*EXCERPTED TEXT*:
TLDR
- Intuit stock dropped ~13% in premarket trading after Q3 earnings and a workforce reduction announcement
- Q3 adjusted EPS of $12.80 beat estimates of $12.57; revenue of $8.56B edged past the $8.54B forecast
- The company is cutting 17% of its full-time workforce, expecting $300–$340M in restructuring charges
- Full-year guidance was raised: revenue of $21.34–$21.37B and adjusted EPS of $23.80–$23.85
- TurboTax annual revenue forecast was trimmed, and CEO noted IRS tax filings are down ~2 million vs. broader forecasts
Intuit stock was down more than 13% in Thursday premarket trading after the company posted Q3 results and announced it would cut 17% of its full-time workforce. The stock was trading around $334.50, down from $383.93.
The results themselves were solid. Adjusted EPS came in at $12.80, topping the $12.57 Wall Street estimate. Revenue of $8.56 billion beat the $8.54 billion consensus and was up 10% year-over-year — though that’s a step down from the 15% growth posted in the same quarter last year.
Full-year guidance was also lifted. Intuit now expects fiscal 2026 revenue of $21.34–$21.37 billion and adjusted EPS of $23.80–$23.85, both above prior guidance and analyst estimates.

*WHAT IS REQUIRED*: In the text about Intuit's Q3 results, what share of its full-time workforce is the company cutting?

*SOURCE MATERIAL*:
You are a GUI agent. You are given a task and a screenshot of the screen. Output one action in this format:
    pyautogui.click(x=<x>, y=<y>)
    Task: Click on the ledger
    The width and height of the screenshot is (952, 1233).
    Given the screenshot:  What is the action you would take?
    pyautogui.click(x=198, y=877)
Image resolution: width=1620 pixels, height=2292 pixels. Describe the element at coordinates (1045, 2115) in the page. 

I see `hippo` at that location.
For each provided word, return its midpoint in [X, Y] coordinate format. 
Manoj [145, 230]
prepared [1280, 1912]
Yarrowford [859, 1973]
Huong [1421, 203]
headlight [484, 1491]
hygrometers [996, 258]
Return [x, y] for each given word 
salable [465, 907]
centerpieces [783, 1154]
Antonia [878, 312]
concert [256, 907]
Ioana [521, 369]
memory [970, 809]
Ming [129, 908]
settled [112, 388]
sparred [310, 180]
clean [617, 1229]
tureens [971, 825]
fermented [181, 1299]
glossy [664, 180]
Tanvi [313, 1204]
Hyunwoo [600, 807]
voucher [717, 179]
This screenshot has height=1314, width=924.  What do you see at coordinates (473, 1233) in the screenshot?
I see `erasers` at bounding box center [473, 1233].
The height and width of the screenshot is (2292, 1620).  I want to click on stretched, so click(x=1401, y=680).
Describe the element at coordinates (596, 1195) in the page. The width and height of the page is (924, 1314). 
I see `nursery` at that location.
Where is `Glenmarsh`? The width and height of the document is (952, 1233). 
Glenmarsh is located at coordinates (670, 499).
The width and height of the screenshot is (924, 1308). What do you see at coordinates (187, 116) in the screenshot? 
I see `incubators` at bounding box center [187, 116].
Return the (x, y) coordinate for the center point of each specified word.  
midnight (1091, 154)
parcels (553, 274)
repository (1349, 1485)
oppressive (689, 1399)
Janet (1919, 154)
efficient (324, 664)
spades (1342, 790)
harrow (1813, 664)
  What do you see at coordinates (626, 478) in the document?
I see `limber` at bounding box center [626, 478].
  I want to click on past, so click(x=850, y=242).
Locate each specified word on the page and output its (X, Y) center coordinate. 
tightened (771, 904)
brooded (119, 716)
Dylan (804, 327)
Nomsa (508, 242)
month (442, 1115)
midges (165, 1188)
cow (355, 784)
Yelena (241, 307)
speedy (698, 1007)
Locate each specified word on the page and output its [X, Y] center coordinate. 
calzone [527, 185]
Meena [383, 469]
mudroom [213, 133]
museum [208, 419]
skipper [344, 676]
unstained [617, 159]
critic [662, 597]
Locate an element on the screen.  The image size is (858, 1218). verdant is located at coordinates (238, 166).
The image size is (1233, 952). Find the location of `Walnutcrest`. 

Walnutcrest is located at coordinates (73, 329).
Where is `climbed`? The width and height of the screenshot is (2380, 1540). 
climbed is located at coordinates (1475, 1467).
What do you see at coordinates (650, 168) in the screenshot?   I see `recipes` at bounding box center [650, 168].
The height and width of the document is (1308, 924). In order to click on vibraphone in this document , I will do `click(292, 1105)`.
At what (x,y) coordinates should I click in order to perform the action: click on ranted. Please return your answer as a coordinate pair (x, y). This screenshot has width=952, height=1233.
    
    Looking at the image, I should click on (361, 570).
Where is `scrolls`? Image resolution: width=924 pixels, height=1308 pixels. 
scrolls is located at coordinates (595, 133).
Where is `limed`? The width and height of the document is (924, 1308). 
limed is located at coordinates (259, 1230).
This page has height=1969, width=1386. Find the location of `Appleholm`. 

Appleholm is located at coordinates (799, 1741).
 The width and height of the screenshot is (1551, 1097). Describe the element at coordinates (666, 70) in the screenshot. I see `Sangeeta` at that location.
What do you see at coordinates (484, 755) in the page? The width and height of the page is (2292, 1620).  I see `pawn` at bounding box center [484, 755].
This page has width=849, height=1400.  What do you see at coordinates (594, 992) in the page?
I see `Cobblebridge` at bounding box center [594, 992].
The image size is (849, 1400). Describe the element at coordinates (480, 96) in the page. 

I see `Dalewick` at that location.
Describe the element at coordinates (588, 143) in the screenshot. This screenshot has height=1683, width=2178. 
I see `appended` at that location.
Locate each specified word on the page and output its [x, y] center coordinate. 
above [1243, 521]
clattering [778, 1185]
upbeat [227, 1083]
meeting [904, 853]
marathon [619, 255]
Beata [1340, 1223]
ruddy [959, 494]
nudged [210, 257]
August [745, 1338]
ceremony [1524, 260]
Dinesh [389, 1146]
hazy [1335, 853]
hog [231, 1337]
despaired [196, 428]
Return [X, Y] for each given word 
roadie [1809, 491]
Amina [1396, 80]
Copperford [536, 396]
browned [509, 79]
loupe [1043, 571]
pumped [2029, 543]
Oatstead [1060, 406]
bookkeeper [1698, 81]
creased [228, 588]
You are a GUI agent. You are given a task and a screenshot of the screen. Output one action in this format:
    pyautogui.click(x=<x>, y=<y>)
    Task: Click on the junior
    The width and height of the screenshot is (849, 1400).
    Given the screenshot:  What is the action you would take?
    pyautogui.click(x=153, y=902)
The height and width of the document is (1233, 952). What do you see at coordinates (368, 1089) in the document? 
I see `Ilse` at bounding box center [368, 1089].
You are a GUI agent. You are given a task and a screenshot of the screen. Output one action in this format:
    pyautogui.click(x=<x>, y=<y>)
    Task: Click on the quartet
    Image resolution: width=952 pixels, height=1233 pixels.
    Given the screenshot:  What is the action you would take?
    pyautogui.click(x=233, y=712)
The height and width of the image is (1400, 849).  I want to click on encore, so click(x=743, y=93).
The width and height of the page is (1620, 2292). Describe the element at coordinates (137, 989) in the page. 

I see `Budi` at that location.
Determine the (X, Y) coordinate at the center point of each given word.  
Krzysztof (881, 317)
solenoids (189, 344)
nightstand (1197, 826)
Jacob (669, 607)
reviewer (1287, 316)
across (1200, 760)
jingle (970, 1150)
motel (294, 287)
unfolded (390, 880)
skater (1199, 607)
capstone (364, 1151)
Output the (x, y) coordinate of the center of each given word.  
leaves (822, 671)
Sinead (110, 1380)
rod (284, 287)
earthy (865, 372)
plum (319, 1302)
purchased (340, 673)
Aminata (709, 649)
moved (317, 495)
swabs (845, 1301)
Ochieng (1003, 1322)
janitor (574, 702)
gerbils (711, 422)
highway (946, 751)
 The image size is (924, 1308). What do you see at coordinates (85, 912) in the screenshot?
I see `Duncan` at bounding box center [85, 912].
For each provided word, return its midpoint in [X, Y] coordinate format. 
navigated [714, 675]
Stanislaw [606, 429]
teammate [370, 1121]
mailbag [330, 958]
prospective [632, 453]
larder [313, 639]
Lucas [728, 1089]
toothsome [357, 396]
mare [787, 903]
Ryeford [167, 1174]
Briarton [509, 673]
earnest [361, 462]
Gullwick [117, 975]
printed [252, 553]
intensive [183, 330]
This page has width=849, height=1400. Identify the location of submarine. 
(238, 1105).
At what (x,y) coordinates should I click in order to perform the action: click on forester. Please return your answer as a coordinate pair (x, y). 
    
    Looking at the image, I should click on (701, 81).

*EXPECTED ANSWER*: 17%